New figures from the United Nations show very slight progress against the AIDS virus, with a small drop in new infections since 2001 and more people getting treatment for the fatal and incurable virus.

Here are some facts about AIDS in 2007 from the United Nations AIDS agency UNAIDS:

- An estimated 33 million people are infected with the human immunodeficiency virus that causes AIDS.

- 2.7 million people became newly infected with HIV in 2007, down from 3 million new infections in 2001.

- AIDS killed 2 million people in 2007.

- More than two-thirds - 67 percent - of people infected with HIV live in Africa. HIV infects 5 percent of African adults.

- 60 percent of those infected in Africa are women, and globally, half of all people infected with the virus are women.

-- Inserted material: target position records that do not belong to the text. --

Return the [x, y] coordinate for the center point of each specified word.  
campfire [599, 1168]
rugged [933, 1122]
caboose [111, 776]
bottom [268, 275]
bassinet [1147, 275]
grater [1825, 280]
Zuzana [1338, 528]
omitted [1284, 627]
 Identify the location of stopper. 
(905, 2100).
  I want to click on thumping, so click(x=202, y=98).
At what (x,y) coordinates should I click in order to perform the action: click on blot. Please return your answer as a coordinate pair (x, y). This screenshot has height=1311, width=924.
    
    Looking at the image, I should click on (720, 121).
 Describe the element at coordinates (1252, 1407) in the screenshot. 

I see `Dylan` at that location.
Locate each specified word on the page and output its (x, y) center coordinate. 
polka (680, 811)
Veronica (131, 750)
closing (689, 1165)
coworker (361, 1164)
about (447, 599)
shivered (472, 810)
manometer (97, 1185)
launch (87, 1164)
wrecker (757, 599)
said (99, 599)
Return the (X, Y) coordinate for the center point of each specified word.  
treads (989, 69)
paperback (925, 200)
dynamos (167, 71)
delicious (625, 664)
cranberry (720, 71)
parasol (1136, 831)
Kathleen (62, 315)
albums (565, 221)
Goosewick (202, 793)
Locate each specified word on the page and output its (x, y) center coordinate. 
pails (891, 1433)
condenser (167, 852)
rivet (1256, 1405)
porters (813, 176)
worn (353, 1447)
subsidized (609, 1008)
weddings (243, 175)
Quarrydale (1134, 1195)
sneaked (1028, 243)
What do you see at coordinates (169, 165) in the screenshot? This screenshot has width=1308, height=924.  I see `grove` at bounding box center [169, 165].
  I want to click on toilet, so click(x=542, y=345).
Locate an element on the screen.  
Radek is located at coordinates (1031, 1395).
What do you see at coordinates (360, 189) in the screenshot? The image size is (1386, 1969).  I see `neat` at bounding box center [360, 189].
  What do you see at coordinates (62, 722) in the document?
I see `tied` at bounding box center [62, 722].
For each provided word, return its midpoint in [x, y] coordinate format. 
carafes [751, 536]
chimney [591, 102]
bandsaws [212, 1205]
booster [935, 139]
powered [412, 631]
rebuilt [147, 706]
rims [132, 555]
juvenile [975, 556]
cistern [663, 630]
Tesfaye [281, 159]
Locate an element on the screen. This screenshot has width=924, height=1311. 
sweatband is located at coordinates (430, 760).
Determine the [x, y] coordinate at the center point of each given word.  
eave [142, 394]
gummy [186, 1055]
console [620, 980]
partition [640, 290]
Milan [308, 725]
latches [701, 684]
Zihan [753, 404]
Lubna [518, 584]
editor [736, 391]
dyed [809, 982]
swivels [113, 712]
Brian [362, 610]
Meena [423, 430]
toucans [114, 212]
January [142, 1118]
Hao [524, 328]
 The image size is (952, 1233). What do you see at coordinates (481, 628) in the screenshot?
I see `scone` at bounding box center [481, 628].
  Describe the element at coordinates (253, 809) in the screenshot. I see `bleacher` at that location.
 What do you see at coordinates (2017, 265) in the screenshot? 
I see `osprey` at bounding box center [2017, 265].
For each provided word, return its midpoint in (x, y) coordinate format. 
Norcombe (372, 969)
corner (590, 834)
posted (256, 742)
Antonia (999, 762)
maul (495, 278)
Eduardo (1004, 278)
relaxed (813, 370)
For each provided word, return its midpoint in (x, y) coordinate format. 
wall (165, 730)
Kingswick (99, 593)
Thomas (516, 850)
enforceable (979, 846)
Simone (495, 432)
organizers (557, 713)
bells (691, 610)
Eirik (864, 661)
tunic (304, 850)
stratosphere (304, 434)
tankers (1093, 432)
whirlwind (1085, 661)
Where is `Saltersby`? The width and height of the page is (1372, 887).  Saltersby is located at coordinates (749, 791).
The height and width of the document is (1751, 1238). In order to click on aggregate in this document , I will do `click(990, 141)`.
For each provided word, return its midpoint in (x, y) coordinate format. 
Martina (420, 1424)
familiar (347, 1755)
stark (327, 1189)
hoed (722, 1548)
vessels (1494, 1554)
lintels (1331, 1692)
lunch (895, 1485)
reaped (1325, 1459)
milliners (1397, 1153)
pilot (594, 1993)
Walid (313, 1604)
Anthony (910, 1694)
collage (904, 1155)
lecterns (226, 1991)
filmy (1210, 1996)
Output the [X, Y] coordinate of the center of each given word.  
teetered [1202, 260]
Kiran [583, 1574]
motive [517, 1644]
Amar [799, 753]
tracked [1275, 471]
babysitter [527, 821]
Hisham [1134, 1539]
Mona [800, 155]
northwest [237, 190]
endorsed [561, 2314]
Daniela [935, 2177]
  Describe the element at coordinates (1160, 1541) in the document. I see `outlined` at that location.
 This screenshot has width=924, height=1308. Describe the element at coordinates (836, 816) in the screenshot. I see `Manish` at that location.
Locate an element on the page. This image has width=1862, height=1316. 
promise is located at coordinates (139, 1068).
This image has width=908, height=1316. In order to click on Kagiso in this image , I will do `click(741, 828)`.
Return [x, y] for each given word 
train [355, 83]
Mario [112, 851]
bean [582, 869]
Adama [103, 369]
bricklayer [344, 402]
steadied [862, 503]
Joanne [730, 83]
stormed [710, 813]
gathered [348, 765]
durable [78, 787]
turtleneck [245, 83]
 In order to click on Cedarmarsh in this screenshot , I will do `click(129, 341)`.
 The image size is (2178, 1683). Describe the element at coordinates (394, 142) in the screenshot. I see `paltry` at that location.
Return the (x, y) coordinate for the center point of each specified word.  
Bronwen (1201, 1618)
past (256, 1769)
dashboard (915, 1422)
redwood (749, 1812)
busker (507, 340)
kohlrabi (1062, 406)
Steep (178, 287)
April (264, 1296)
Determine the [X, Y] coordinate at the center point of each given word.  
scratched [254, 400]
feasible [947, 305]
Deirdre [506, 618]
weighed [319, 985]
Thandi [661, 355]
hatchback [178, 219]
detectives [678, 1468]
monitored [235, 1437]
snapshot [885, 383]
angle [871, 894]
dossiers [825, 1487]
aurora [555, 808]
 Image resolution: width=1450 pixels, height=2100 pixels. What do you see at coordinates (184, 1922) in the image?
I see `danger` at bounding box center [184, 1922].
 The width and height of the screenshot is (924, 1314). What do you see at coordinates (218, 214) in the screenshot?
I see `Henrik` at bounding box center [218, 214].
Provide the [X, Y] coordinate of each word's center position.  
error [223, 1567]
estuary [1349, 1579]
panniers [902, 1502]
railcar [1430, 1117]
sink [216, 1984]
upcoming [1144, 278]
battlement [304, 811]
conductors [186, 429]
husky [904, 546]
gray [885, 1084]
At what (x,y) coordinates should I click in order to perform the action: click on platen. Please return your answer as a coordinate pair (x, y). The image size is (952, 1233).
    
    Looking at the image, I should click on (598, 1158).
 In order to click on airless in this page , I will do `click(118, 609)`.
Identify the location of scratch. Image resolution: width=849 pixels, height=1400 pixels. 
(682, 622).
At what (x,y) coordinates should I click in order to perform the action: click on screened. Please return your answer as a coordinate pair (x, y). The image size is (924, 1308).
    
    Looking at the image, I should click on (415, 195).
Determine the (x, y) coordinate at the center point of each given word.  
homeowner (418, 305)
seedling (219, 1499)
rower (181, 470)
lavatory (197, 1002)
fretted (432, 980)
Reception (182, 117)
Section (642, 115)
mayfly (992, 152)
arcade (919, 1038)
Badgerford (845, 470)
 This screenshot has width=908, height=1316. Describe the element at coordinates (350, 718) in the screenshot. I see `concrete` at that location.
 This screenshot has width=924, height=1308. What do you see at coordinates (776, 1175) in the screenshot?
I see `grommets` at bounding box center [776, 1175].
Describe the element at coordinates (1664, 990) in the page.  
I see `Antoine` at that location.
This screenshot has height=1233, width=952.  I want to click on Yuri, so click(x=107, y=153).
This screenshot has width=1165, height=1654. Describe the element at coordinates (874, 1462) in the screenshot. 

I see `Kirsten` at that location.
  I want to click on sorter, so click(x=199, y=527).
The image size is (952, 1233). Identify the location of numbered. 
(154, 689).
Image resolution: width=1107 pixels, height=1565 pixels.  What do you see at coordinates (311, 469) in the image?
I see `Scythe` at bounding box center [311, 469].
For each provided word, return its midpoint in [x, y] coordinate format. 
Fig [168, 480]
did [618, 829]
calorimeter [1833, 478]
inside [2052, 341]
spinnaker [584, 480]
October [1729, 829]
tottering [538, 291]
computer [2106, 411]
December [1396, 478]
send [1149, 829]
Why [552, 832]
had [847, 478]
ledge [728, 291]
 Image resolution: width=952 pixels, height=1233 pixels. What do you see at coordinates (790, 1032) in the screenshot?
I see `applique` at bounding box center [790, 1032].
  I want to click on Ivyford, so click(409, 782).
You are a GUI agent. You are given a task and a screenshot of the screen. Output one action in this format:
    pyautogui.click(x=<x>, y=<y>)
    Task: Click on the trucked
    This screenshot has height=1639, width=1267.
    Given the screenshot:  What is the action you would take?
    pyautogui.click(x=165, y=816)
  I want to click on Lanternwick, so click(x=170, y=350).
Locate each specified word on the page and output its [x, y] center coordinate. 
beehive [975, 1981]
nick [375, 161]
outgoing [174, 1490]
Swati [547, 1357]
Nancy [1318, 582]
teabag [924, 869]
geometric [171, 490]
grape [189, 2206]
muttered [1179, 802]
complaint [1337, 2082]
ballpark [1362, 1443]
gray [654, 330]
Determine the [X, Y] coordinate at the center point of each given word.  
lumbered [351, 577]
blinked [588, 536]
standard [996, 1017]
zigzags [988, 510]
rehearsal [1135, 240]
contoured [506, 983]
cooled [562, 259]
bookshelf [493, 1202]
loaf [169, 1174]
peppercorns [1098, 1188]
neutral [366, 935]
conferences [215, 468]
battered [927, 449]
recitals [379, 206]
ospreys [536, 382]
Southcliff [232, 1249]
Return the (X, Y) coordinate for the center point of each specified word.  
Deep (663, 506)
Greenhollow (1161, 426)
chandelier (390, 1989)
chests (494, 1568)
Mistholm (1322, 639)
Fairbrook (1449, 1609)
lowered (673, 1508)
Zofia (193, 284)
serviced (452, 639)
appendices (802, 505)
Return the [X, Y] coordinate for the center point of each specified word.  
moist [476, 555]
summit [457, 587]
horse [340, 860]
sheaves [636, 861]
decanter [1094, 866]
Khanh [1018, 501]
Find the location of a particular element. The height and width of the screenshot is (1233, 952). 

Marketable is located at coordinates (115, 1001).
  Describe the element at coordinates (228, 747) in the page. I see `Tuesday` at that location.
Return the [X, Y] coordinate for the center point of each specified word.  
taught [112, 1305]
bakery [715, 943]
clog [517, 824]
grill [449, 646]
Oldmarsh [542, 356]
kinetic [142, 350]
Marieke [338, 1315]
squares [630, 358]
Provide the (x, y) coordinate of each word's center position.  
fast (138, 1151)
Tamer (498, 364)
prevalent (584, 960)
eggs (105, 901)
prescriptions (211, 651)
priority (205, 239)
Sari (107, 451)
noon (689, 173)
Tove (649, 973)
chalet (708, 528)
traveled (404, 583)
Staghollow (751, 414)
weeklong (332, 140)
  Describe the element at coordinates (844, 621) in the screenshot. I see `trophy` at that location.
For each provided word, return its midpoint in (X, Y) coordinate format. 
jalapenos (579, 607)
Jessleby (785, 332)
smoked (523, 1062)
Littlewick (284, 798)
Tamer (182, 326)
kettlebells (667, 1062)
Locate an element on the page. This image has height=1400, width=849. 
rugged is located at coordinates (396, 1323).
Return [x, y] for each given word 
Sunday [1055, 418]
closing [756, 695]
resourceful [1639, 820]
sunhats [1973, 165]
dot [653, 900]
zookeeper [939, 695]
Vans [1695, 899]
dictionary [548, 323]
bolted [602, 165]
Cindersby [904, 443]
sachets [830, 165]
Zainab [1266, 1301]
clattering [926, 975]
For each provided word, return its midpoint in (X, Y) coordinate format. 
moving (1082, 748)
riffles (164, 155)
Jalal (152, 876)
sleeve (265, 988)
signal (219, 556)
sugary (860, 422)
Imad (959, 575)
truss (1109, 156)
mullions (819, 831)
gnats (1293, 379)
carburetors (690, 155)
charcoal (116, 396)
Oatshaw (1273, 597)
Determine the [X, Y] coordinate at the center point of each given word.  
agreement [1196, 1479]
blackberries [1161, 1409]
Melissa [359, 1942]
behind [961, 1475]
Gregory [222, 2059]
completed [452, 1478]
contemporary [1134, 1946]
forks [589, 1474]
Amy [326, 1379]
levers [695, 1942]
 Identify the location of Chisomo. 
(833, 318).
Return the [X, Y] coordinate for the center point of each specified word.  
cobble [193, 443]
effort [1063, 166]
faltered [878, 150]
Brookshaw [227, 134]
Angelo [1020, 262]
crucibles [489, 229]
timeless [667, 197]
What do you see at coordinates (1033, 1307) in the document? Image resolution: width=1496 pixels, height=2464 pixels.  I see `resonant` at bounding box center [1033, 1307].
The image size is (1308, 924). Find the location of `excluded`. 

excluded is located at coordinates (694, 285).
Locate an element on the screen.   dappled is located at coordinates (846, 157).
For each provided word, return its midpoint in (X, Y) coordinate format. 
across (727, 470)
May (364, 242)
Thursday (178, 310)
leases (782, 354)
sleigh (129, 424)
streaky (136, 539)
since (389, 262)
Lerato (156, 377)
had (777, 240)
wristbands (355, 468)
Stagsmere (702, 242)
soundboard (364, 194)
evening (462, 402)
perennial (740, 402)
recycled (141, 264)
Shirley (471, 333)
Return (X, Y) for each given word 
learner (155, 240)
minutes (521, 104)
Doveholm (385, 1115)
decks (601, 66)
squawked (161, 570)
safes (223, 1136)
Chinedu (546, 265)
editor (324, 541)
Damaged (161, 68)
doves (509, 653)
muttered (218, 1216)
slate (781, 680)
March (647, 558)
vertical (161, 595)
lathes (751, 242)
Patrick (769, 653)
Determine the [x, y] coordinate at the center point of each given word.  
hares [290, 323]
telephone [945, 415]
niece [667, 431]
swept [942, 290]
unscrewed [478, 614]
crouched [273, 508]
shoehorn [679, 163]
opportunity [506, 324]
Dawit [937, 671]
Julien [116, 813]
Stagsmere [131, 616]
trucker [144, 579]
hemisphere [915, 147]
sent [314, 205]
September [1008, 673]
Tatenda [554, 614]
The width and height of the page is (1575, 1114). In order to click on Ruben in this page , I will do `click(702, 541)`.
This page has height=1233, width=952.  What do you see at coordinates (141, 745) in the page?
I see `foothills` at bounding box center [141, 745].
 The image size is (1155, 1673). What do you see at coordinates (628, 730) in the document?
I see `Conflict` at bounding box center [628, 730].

- In Africa, most HIV infections are transmitted through sex between a man and a woman. Outside Africa, most new infections are among men who have sex with men, injecting drug users and sex workers.

- An estimated 370,000 children under the age of 15 became infected with HIV in 2007. The number of infected children grew from 1.6 million in 2001 to 2 million in 2007.

- More than 12 million children in Africa were orphaned by AIDS in 2007.

- Nearly 3 million people are now receiving treatment with drug cocktails that can hold the virus at bay, or about 31 percent of those who need them.

- In Asia an estimated 5 million people were infected with HIV in 2007.

- AIDS continues to spread in Eastern Europe, with 1.5 million cases in 2007 - most in Russia and Ukraine.

- An estimated 230,000 people in the Caribbean and 140,000 in Latin America are infected.